We are also becoming pretty experienced in spotting the more subtle techniques used in avoiding the truth – the evasions, obfuscations and distractions. For example, it is instructive to contrast President Macron’s admission of failings with the recent sophistry of British ministers when challenged by the media about the lack of protective equipment for front-line health workers.
However, it is heartening to see some rays of light in the world created by those standing up for the truth. In Germany, Chancellor Merkel’s political fortunes have risen sharply due to her straightforward, direct messaging during the pandemic crisis. The Irish Prime Minister, Leo Varadkar, has been praised for his honest and humane approach. And, as I mentioned in a previous post, Jacinda Ardern has won over the New Zealand people with her down-to-earth, truthful manner.
In conclusion, let’s do what we can to hold our national and local leaders to account if they stray from the path of honesty and transparency during this crisis. If we are in a position to be able to demand the truth from them, then we must do so.
Edvard Munch: Self-portrait with the Spanish flu (Image: Wikimedia commons)
One of the most famous survivors of the catastrophic Spanish flu epidemic a hundred years ago was the Norwegian artist Edvard Munch. He is, of course, famous for his iconic painting, The Scream, which was completed many years before he was struck down with Spanish flu.
Munch certainly looked the worse for wear here in this self-portrait but eventually recovered. He went on to live and be productive for another quarter of a century.
Munch was among several famous international figures who survived the flu outbreak of 1918-19. These included Franklin Delano Roosevelt. In later life, as American president, FDR went on to guide his people through the Great Depression and World War Two.
Another eventual world leader to survive was Emperor Haile Selassie of Ethiopia.
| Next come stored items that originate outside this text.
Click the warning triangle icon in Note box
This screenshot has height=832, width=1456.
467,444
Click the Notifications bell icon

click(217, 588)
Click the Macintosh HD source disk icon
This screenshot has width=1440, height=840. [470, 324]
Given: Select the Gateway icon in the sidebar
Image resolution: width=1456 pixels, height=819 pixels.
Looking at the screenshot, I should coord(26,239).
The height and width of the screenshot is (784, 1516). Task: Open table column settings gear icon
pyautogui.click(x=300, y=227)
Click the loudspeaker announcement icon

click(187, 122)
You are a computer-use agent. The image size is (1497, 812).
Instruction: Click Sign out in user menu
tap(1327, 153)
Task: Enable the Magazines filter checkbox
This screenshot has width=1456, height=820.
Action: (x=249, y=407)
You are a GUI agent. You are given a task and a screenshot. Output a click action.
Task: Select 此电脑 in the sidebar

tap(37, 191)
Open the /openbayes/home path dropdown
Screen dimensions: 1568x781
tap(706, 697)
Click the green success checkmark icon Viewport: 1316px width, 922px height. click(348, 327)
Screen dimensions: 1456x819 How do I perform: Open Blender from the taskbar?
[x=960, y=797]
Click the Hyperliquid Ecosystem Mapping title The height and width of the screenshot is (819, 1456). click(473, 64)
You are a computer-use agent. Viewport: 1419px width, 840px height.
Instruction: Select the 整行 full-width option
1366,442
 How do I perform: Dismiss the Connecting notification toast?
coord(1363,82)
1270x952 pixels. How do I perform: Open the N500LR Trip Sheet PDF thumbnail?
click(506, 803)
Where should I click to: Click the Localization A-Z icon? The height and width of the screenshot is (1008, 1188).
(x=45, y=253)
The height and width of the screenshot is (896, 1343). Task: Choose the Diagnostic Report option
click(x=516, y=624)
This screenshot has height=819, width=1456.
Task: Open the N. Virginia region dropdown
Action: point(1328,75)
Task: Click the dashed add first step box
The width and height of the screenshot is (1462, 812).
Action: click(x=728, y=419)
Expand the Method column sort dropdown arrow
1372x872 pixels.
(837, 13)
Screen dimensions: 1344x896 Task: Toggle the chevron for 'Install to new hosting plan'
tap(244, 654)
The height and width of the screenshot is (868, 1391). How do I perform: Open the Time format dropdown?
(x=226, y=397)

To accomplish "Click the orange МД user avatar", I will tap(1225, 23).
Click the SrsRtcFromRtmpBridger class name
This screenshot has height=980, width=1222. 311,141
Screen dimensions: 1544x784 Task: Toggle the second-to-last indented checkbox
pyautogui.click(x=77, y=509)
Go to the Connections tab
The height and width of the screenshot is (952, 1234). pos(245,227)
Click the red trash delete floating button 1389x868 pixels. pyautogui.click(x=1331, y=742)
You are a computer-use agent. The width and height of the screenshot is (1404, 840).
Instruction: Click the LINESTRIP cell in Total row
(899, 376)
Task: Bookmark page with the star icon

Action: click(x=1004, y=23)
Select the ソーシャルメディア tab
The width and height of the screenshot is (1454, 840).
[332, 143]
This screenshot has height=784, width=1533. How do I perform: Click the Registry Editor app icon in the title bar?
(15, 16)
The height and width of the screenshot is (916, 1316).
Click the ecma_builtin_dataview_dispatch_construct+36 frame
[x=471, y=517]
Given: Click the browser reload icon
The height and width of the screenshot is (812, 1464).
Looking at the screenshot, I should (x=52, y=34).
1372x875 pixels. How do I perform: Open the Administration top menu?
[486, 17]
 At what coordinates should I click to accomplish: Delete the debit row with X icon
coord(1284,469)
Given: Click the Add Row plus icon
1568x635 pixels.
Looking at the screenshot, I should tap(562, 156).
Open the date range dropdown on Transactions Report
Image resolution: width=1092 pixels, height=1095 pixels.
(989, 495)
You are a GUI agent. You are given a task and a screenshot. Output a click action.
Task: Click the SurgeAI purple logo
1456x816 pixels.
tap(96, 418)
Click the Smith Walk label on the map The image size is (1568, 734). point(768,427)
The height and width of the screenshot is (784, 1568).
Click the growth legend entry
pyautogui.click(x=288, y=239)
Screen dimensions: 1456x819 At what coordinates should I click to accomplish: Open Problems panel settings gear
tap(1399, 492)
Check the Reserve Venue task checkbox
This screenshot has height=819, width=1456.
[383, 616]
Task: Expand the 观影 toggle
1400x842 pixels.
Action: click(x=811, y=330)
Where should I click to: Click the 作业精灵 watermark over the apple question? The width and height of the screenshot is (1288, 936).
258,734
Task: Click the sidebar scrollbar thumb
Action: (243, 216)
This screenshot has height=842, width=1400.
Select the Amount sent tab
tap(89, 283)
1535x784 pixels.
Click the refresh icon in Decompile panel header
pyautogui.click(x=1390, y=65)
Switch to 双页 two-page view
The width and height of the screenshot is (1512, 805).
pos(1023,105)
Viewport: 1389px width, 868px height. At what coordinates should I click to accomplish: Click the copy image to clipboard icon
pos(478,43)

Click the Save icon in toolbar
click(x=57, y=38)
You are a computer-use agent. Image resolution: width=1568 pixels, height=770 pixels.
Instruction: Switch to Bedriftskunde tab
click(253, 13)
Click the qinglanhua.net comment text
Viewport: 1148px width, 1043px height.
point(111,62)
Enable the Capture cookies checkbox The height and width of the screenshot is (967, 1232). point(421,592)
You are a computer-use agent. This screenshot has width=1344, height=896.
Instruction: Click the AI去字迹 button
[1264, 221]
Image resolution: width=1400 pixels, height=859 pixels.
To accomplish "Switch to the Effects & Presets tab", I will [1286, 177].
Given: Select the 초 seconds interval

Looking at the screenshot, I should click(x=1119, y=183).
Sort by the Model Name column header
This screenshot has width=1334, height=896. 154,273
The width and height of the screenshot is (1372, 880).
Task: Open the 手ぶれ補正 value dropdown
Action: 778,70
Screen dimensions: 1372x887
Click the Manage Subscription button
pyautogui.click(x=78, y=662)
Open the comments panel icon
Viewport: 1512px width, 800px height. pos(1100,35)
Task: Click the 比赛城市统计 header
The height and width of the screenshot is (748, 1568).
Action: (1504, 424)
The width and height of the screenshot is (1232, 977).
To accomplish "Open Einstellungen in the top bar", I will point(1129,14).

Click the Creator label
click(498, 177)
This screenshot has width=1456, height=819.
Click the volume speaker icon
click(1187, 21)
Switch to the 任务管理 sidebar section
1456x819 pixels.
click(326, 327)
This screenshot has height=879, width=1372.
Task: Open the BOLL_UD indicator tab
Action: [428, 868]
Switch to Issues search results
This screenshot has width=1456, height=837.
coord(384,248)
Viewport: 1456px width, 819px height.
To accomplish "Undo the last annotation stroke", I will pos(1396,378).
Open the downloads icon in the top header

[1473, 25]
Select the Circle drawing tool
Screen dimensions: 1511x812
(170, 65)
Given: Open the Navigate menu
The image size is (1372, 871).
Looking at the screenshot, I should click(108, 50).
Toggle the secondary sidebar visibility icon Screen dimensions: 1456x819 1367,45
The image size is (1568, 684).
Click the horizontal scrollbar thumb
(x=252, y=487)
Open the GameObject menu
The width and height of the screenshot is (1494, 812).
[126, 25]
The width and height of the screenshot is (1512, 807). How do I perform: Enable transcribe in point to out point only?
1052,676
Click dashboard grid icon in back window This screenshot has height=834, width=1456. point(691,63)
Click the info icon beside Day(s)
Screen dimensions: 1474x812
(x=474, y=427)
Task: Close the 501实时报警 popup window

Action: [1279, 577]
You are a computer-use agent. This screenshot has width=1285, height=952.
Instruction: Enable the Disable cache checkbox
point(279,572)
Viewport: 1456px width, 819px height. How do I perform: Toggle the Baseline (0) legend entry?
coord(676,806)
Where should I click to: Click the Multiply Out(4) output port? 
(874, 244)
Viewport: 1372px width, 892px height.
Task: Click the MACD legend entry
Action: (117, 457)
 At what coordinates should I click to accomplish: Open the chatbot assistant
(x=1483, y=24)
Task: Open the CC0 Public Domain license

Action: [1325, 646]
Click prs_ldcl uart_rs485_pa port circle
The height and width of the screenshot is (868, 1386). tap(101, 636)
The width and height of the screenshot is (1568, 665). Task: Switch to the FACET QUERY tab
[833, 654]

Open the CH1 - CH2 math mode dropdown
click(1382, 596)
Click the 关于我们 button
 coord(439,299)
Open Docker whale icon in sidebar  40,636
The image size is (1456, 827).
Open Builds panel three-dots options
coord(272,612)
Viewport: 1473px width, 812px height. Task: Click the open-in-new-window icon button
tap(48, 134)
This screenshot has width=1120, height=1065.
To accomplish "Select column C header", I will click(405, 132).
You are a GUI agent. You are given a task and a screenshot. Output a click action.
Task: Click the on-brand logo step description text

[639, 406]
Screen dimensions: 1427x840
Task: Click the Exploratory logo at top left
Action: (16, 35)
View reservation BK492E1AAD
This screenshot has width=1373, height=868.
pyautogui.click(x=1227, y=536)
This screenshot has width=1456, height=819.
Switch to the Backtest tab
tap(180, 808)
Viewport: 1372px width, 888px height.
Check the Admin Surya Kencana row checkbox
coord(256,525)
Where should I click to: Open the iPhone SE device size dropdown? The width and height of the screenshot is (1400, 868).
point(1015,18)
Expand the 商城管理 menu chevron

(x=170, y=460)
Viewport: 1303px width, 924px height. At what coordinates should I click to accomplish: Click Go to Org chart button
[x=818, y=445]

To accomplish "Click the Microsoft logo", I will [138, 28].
He fell very ill and nearly became one of the flu’s ten thousand victims in Addis Ababa as it swept through the city.
A century on, it’s encouraging to celebrate those who have recovered from Covid-19, both the famous and less well-known. At the time of writing more than 412,000 people across the world are now reported to have caught and shaken off the virus. Many others have recovered without even knowing they have ever had it.
It is important, of course, to continue to remember and mourn those who have died from the virus.
However, we have been encouraged to read survival stories such as that of the American actor Tom Hanks and his wife Ruth Wilson. They contracted the virus while working in Australia and posted several dignified tweets about their condition.
Over the past Easter weekend there was also the welcome news that the British Prime Minister Boris Johnson had been discharged from hospital after suffering from the virus.
The stories of the not-so-famous can also be an encouragement. This is a down-to-earth account in her own words by a 31-year-old NHS worker called Laura from Wales.
Dominic Minghella is a British TV producer and screenwriter. He is the brother of the late Anthony Minghella, the director of The English Patient film. Last month Dominic developed symptoms of Covid-19 and was admitted to hospital. He was later released. He has written a vivid account of his experiences and his inner feelings. Well worth a read here.
It is much more rare to read a story about someone who has recovered after being placed on a ventilator. This honest testimony by David Lat from New York is sometimes disturbing but ultimately life-affirming.